Forum Moderators: mack
Thank you.
[edited by: jatar_k at 6:39 pm (utc) on Jan. 11, 2007]
[edit reason] no urls thanks [/edit]
A search facility is an external program which communicates with the web site through "CGI". That is, it receives (via CGI) the search request from a web page form filled in by a reader, does a search, creates a results page, and sends (via CGI) the result page to the web server.
There are lots of free Perl scripts to do this widely available on the web, you can then adapt one to suit your own needs.
Matt
I'd tried using a script installed on my own server, but it overloaded the server. The script itself was fine; there were simply too many people (13K or so daily) trying to use it at once.
If you have a small site, using your own script should be fine, but if your site is big or has heavy traffic, you might want to consider putting that "search" traffic on somebody else's server.
Eliz.
When it comes to searching, you basically have 4 choices:
Search Types:
HTTP Search
An HTTP Search is when the search actually uses your browser (or a simulacrum of it) and records the URI of your page. It does not access the files directly. This is important if you have a site full of active content, like PHP, Perl or ASP. This is usually the best and most secure way to search, but can be slower than a Filesystem Search.
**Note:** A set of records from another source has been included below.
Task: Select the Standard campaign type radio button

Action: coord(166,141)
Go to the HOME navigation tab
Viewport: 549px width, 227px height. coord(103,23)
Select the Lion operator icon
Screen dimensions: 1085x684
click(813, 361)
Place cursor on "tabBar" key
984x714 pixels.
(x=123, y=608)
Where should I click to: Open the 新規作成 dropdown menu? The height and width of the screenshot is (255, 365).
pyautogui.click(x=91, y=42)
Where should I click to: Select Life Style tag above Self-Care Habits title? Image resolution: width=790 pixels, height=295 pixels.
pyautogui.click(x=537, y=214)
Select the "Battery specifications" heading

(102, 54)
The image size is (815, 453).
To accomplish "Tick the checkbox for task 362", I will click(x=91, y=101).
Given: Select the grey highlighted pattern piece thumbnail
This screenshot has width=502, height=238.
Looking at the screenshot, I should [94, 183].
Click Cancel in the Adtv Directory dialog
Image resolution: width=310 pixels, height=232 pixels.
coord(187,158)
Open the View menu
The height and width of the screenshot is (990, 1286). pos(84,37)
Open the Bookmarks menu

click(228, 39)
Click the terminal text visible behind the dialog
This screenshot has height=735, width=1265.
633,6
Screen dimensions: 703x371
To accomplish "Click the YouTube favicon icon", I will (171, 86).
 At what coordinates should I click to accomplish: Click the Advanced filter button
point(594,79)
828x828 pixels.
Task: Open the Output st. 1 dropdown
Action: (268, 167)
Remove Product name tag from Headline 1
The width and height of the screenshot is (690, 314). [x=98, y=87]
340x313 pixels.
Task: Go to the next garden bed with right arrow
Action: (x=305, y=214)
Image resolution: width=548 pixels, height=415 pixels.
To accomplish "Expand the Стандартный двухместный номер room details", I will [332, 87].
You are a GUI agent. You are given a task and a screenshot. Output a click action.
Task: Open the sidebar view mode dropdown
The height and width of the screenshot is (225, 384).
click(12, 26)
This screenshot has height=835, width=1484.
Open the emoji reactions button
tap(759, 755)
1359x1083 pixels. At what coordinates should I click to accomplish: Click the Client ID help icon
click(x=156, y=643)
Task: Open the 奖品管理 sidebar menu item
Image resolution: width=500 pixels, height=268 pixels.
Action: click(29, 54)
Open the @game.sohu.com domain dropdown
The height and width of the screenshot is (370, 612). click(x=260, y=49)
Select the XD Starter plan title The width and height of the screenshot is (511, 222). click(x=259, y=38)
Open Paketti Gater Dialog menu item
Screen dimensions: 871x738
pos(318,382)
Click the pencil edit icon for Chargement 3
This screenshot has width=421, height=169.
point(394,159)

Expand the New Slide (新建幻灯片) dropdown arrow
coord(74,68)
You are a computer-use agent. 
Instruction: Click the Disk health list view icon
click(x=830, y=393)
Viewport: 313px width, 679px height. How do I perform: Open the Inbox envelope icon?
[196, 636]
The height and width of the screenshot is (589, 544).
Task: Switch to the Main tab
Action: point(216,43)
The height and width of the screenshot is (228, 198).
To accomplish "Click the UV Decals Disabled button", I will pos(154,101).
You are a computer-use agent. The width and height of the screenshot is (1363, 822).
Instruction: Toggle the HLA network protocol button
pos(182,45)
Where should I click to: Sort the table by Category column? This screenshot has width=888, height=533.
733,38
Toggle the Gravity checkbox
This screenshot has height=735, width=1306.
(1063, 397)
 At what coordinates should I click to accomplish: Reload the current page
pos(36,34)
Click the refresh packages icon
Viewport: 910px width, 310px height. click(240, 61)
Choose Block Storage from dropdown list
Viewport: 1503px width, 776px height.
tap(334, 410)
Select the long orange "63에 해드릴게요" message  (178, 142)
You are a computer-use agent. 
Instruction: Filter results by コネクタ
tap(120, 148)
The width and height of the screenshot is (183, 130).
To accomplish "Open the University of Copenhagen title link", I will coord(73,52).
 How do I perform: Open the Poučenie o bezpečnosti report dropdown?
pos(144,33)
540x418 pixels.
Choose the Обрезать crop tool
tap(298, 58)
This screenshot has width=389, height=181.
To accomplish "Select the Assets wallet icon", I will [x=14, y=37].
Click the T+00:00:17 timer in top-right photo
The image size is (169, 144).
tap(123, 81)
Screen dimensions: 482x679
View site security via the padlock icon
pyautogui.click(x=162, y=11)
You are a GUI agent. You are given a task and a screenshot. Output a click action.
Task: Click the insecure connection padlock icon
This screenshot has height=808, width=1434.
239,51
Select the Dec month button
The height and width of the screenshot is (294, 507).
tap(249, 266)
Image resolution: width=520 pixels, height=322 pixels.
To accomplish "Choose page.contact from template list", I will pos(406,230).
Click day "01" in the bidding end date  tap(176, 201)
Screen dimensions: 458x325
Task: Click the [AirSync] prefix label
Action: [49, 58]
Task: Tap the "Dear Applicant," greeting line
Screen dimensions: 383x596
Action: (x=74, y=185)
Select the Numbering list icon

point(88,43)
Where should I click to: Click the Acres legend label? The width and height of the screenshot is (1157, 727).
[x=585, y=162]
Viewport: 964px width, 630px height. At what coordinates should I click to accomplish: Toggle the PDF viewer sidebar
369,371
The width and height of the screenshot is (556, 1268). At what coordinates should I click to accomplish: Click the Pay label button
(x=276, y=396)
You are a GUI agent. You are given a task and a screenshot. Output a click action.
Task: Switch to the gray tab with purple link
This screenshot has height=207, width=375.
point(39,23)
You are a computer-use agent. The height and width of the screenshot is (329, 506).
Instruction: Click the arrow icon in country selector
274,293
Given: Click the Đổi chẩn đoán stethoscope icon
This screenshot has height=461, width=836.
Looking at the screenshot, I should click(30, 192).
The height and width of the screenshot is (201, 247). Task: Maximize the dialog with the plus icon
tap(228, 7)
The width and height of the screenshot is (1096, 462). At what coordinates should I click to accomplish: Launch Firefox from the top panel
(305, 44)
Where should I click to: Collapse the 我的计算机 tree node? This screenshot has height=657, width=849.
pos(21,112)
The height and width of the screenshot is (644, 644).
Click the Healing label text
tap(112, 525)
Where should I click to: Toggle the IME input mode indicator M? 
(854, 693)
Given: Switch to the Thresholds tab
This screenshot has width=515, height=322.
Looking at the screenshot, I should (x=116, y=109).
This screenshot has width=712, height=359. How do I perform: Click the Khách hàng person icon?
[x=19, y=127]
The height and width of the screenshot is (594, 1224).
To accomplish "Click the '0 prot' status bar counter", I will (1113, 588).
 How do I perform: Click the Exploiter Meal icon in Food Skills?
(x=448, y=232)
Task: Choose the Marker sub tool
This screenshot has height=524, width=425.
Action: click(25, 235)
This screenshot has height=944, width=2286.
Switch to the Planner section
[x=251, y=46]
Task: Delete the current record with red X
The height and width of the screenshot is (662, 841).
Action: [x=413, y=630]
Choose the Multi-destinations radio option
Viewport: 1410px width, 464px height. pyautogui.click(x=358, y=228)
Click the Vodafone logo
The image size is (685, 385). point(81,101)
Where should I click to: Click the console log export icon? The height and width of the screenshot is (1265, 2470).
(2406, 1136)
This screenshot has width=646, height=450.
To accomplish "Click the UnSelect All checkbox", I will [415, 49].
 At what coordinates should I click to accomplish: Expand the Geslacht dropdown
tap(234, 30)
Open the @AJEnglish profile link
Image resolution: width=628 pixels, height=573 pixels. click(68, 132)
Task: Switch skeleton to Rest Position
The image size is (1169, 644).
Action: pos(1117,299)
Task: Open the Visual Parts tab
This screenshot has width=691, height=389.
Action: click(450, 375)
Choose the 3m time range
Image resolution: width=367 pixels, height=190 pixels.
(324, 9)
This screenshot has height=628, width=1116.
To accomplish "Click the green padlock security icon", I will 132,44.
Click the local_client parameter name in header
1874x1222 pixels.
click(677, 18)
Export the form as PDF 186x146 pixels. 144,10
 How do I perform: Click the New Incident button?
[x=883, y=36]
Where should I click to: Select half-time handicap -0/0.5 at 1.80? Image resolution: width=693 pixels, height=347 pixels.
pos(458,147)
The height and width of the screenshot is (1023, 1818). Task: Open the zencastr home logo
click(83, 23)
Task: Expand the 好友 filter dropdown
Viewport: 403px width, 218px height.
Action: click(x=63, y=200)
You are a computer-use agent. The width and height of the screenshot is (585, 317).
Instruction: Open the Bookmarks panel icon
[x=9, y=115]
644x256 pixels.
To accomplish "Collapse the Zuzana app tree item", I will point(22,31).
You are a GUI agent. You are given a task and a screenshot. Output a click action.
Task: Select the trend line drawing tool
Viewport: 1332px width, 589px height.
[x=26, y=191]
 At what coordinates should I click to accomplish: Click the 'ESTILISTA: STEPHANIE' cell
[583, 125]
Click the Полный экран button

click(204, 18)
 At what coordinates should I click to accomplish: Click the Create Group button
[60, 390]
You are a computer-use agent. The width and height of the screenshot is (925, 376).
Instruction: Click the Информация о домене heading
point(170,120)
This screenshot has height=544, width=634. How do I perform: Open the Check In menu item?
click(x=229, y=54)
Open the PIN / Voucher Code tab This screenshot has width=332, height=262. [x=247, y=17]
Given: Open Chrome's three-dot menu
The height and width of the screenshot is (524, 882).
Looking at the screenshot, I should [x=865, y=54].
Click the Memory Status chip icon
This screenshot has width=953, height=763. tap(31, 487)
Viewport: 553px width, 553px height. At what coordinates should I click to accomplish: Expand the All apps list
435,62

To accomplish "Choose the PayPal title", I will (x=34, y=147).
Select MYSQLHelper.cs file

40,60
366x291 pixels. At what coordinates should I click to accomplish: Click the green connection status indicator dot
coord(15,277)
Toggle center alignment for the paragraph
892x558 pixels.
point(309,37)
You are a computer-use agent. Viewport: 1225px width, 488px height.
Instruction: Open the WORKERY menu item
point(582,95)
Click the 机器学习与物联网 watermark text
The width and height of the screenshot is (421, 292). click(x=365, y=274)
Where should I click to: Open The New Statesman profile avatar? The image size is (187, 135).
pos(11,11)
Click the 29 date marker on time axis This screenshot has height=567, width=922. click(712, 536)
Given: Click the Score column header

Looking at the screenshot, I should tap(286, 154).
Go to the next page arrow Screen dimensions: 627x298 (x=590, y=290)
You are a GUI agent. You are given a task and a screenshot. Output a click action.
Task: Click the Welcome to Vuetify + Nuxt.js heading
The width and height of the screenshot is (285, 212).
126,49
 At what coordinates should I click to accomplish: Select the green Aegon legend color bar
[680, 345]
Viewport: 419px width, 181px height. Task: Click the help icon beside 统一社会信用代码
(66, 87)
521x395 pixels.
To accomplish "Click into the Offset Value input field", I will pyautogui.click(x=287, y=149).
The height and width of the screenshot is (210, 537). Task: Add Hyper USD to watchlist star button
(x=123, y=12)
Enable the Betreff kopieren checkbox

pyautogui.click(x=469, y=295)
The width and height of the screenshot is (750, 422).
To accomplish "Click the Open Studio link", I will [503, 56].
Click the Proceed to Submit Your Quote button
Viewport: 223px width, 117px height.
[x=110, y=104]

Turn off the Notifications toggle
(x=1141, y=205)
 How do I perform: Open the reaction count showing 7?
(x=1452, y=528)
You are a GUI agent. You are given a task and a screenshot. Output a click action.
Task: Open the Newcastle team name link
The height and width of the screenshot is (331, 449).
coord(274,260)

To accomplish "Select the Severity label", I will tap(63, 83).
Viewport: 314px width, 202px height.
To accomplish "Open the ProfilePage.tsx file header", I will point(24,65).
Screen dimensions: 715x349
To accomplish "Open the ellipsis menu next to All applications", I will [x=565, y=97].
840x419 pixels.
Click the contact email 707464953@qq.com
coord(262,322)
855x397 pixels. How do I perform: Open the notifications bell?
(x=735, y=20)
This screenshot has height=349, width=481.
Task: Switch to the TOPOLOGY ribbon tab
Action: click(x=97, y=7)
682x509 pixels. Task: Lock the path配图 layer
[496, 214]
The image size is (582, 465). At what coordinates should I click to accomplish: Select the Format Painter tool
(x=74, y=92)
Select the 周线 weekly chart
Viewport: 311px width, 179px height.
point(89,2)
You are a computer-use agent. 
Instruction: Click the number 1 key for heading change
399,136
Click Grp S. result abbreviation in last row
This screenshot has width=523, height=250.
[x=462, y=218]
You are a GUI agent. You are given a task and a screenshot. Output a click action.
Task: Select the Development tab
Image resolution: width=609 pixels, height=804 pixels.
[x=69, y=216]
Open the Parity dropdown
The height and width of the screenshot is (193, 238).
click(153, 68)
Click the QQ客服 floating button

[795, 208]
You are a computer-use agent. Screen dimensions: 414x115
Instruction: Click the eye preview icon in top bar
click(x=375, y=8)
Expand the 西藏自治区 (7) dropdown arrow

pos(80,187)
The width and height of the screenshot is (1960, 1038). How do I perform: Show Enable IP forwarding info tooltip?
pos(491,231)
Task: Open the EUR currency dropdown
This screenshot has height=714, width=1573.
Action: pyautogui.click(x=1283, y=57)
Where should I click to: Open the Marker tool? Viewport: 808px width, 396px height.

One of the chief disadvantages of this search is that it can use a fair bit of bandwidth as it spiders through your site.
Filesystem Search
A Filesystem search actually goes through the files themselves (or your database), and constructs the URIs directly from your files. This can be the most powerful and efficient way to do it, but it can be very dangerous unless you do it correctly. I tend to use this type of search, but I'm a geek, so I can do it right. Here be dragons. It also needs to be run (usually) by code running on the server. It's not (usually) something that can be imposed by a third party.
Search Methods:
Realtime Search
The search is performed at the time the request is made. No data is indexed, and the searcher is made to wait for the results. Many blog packages use this.
Advantages:This is the easiest to implement and requires the least amount of involvement from you, the Webmaster. It can be the most "up to date" search, as well as the most complete, since all the data is being searched, not just a digest.
Disdvantages:However, this is the least efficient and slowest search. It is most useful on very small sites.
Indexed Search
At some regular interval, the search package actually scans through the site and builds an index, which is kept in some sort of database. There are all sorts of indexing methods that can vary in the size and specificity of the indexed data.
When a search request is made, the search package consults the index; not the site. For example, if the visitor asks for all pages containing "Frank N. Furter," then the package will return pages containing "Frank," "Furter" or "Frank N. Furter." (Usually one-letter choices are ignored). This depends upon how fancy the search package lets you get.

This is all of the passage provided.